1839 saw Rawlinson stationed in Bagdad. He had intended to publish his preliminary memoir in the spring of 1840, when he received word of his transfer to Afghanistan as a political agent stationed at Kandahar. That work so occupied his time that he could not devote himself to completing his studies until his return to Baghdad in 1843. There he received updated copies of the Persepolis inscriptions made by Westergaard. Later in 1843(?) he returned to Behistun in order to copy those texts that had hitherto been beyond his reach. In 1846, he published in the Journal of the Royal Asiatic Society, his memoirs on the ancient Persian inscriptions that included at almost complete translation of the Behistun texts.
In 1846, Rev. Edward Hincks of Killyleagh, County Down, Ireland, presented and read a paper before the Royal Irish Academy. The paper included criticisms of Lassen's work and the transliteration of the Old Persian alphabet-syllables.
In 1844 by Niels Louis Westergaard, published an essay on the decipherment of the second language (later known to be Elamite / Susian in the trilingual inscriptions. In this task, Westergard employed a method similar to the one used by Grotefend in the decipherment of Old Persian. He selected names such as Darius and Hystaspes, and compared them with their equivalents in the Old Persian texts. He called the language Median and classified it in "the Scythian, rather than in the Japhetic family." He estimated the number of its characters at eighty-two or eighty-seven and concluded that the writing was partly alphabetic and partly syllabic, conclusions that were criticised by Hincks.

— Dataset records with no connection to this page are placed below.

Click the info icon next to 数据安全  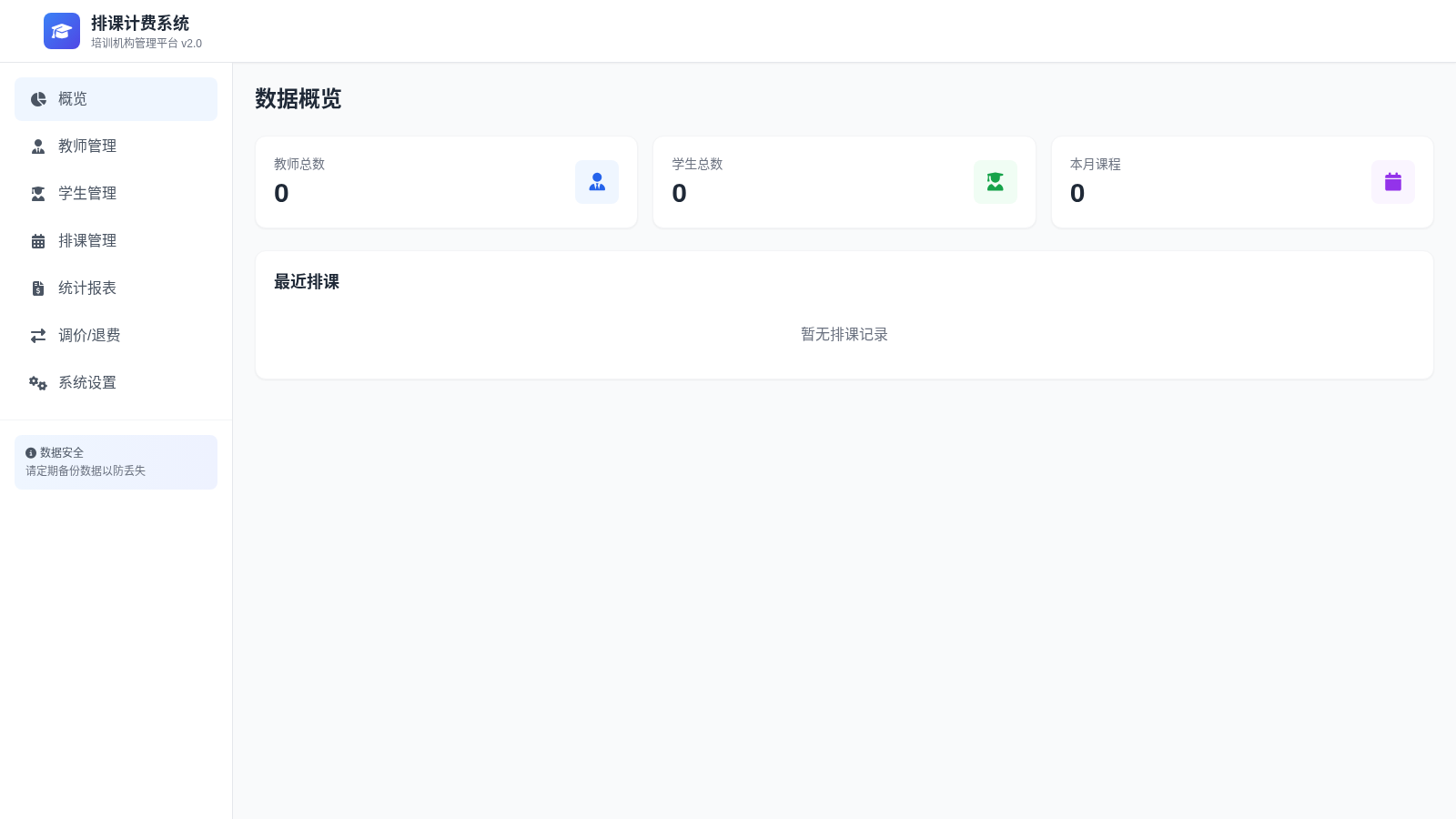click(x=31, y=453)
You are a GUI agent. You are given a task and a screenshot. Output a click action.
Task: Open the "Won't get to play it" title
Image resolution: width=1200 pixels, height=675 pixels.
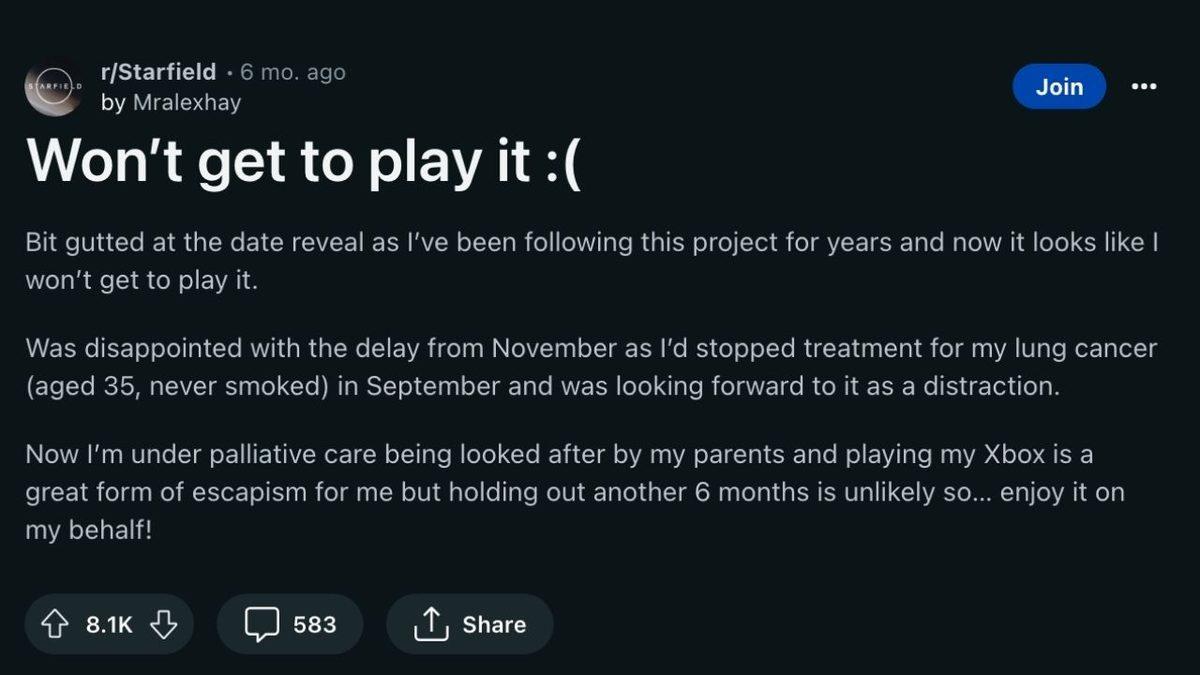(303, 161)
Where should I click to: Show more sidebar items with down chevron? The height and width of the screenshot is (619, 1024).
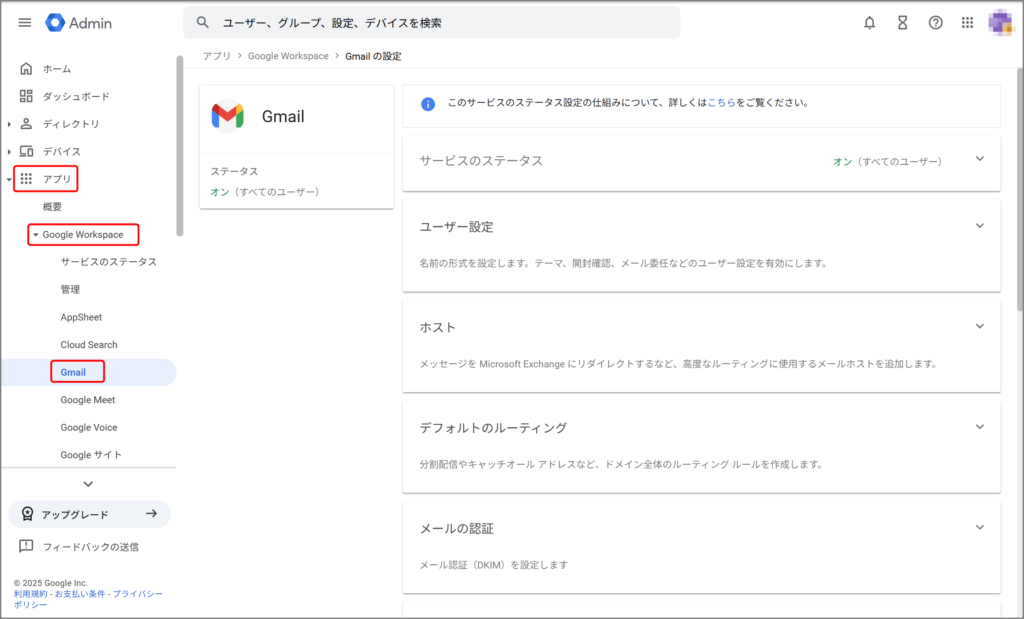88,484
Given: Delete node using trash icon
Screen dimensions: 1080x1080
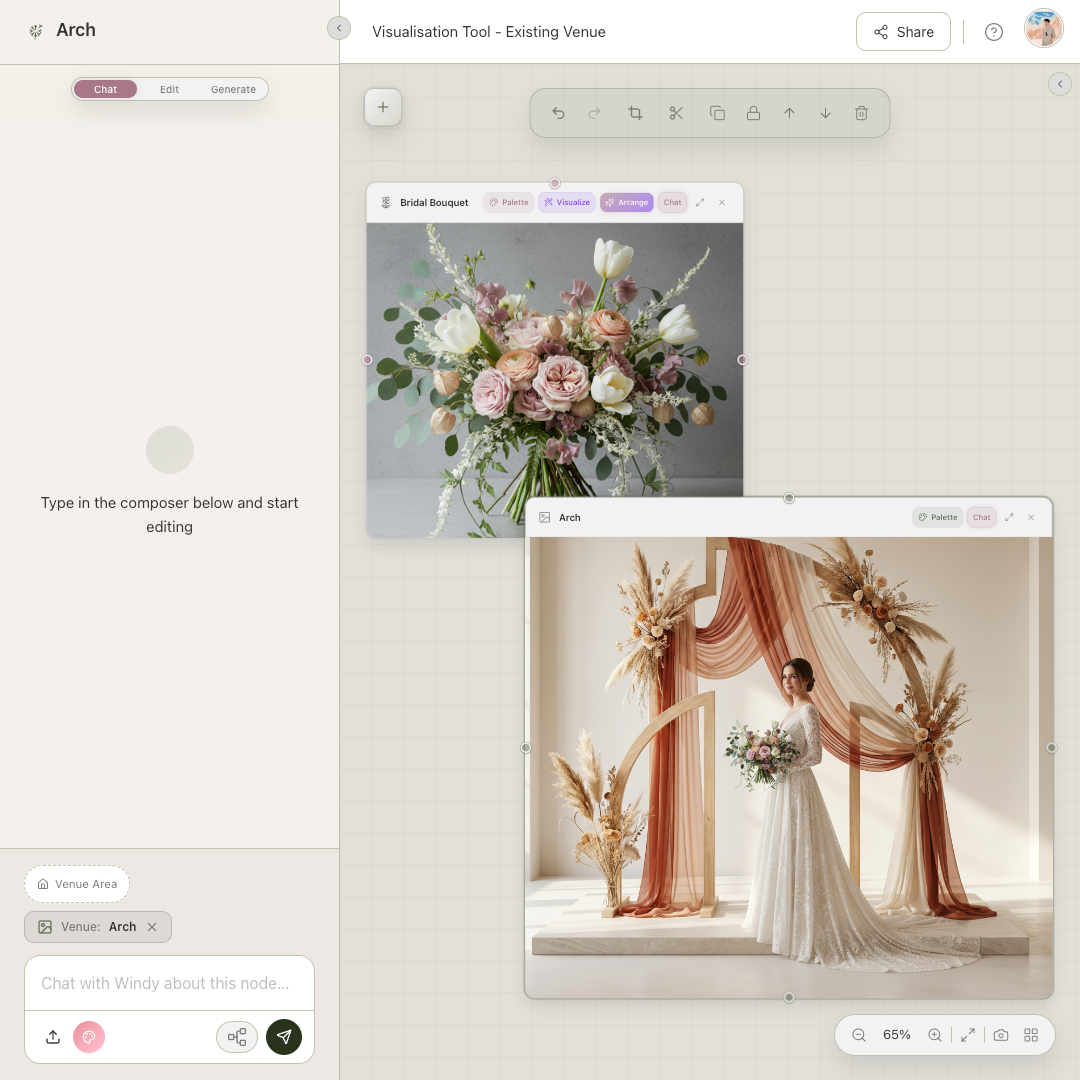Looking at the screenshot, I should coord(861,113).
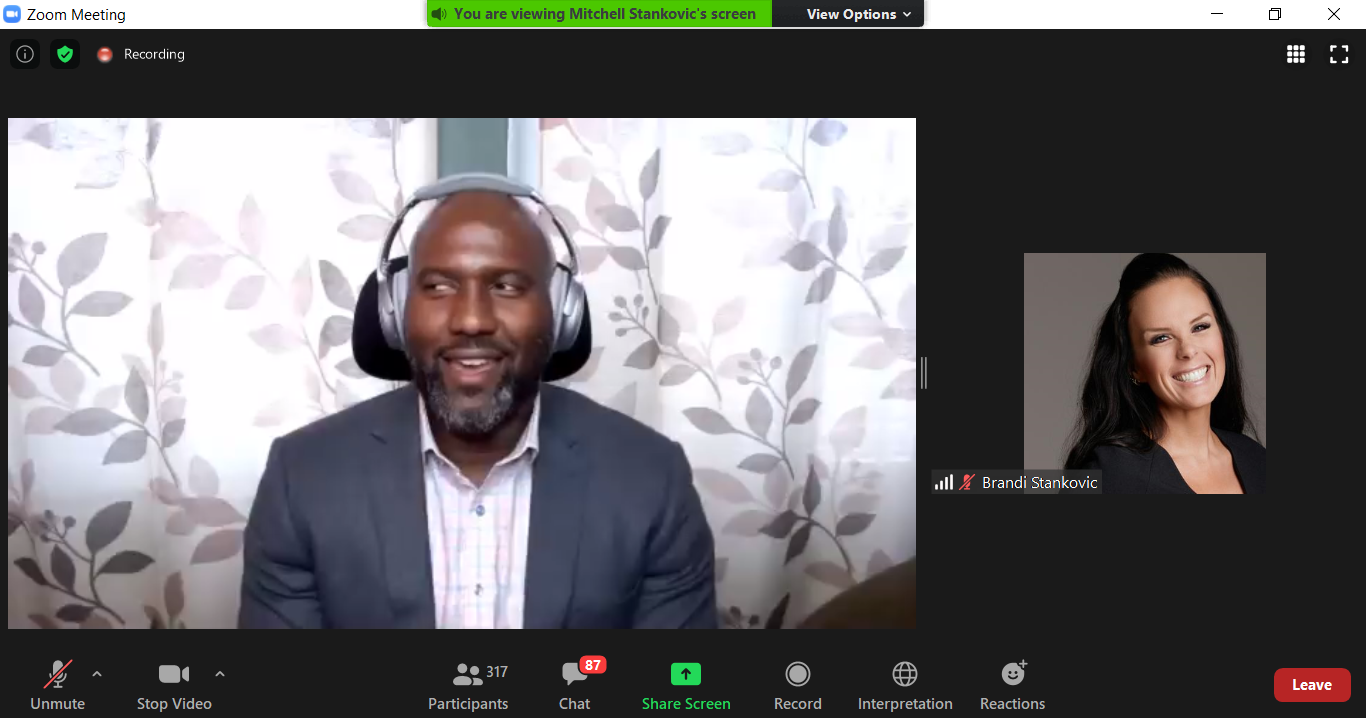This screenshot has height=718, width=1366.
Task: Click the green encryption shield icon
Action: click(65, 54)
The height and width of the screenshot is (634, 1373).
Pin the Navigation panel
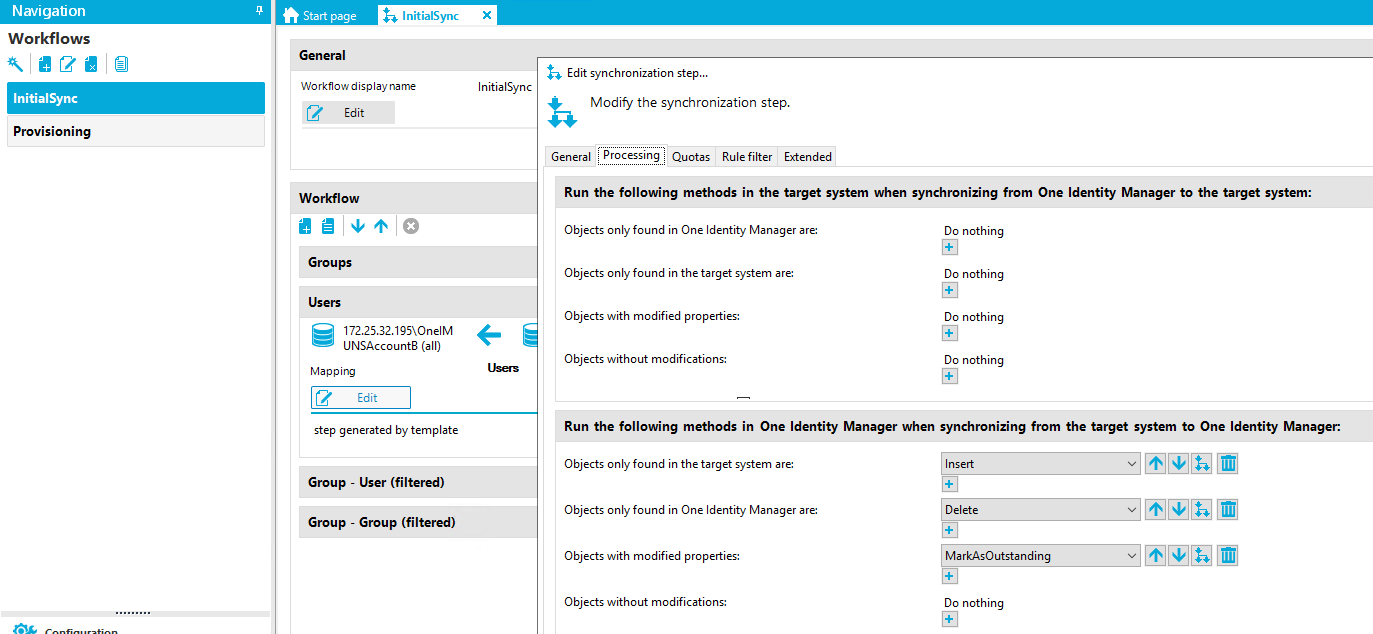pyautogui.click(x=258, y=10)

Another researcher, de Saulcy, made further advances but was hampered by the inaccuracy of the copied texts. Edwin Norris, based his studies on Rawlinson's more accurate copies of the Behistun inscriptions, and published his results in 1852 in a paper presented to the Royal Asiatic Society. Later, Mordtmann identified the second language as Susian (Elamite).
The decipherment of the third of the three languages found at Persepolis and Behistun followed the decipherment of the Elamite texts. Researchers, Isadore Lowenstern, Hincks (in 1846 and 1847) and Longperier (in 1847) made significant advances. Then in 1851, Rawlinson brought the process to fruition when he published his transliteration in Roman characters, as well as his translation of one hundred and twelve lines of Behistun's Babylonian text column into Latin.
Modern Translations
Some of the translations of the Behistun inscriptions include those by:
- L. W. King and R. C. Thompson, who led an expedition sponsored by the British Museum, and titled The Sculptures and Inscription of Darius the Great on the Rock of Behistun in Persia (1907 London),
- Herbert Cushing Tolman and published by Vanderbilt University in Nashville, Tennessee in 1908.